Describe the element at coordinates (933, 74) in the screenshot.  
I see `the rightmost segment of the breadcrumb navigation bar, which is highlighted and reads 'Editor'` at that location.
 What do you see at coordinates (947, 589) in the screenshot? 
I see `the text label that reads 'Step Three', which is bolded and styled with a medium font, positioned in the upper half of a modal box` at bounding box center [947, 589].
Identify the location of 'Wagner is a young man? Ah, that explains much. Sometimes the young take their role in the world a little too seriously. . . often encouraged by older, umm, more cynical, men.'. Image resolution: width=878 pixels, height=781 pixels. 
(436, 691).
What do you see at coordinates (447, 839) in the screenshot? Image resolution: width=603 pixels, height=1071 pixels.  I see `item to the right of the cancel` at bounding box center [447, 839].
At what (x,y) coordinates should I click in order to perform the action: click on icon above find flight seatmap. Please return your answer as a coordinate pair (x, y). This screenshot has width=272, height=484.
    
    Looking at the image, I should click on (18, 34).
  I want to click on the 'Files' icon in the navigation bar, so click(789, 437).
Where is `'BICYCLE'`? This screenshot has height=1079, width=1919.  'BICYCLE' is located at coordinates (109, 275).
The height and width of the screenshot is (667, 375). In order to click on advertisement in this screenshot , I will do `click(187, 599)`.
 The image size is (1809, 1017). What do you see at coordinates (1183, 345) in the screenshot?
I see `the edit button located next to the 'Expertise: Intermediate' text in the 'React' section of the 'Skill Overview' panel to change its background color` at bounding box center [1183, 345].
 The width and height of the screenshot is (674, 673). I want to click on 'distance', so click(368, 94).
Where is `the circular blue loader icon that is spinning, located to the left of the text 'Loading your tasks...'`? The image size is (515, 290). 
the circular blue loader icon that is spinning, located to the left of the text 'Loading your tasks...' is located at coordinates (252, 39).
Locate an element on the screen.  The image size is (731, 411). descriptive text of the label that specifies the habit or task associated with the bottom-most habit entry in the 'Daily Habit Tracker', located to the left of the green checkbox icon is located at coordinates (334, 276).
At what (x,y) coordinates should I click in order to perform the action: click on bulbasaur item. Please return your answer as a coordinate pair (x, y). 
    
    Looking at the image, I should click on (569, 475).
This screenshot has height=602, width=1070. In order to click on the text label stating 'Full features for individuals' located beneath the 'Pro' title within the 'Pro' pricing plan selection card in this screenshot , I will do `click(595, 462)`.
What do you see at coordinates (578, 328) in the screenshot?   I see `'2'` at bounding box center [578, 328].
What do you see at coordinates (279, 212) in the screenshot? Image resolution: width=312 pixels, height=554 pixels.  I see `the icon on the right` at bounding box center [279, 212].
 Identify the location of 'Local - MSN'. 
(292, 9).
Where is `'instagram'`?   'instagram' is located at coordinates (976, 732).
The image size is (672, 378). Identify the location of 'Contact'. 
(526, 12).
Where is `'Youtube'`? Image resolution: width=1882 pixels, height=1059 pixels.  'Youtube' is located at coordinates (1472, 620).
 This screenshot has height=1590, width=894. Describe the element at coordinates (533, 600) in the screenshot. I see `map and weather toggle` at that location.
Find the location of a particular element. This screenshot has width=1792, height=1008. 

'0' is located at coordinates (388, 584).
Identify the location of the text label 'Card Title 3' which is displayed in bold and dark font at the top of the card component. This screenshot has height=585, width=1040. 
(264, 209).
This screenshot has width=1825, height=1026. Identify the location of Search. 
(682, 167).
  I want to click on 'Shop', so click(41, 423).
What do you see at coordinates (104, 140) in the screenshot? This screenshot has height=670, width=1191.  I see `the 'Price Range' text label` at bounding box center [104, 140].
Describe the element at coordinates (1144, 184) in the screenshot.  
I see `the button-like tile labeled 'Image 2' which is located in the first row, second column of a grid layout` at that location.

----

Copy the listing word for word, beginning at the line that contains "What do you see at coordinates (104, 140)" and continuing through the end of the listing.

What do you see at coordinates (104, 140) in the screenshot? This screenshot has height=670, width=1191.  I see `the 'Price Range' text label` at bounding box center [104, 140].
Describe the element at coordinates (1144, 184) in the screenshot.  
I see `the button-like tile labeled 'Image 2' which is located in the first row, second column of a grid layout` at that location.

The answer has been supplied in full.